DEAD animals could litter New Forest roads for days on end because of new European red tape, it is feared.

Ponies and cattle killed in road accidents could be left by the road for up to four days at a time because the incinerator currently used to dispose of carcasses does not meet new European Union standards.

Brussels bureaucrats have ruled that the emissions being released from the incinerator are too harmful for the environment.

Carcasses would only be removed on two days a week under the proposed alternative collection scheme.

New Forest Tory MP Julian Lewis said: "This is another fine Euro mess the government has got us into."

In order to bring the ailing furnace up to standard, the Hunt Kennels, the body responsible for collection and destruction of fallen stock, must buy a new part. However, the manufacturers are unable to supply the part until five months after the new EU regulation takes effect in January 2005.

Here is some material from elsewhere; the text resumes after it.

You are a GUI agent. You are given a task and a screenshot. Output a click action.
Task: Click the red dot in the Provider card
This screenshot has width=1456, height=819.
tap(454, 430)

Representatives of the Kennels have asked the Department for Environment, Food and Rural Affairs (Defra) to allow use of the incinerator, based at the Hunt Kennels near Lyndhurst, until the part becomes available next May.

If the department rules against the plea, the Kennels will be forced to temporarily abandon its fallen stock collection duties. Instead commoners, who own the Forest's animals, would be forced to sign up to a costly national collection scheme, which would visit the Forest only twice a week, according to Richard Manley, chairman of New Forest Commoners' Defence Association.

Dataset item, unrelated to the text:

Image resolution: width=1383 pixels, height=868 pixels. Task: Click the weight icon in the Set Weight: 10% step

He said: "I think Defra have got to allow us to continue using the incinerator. The commoning economy is so fragile at the moment.

"I think the government are very well aware of that. There are such exceptional circumstances in the New Forest.

"Otherwise the reality is we're going to have a fallen stock service which only works twice a week. There's going to be items of fallen stock left on the Forest potentially for up to four days. I find it farcical."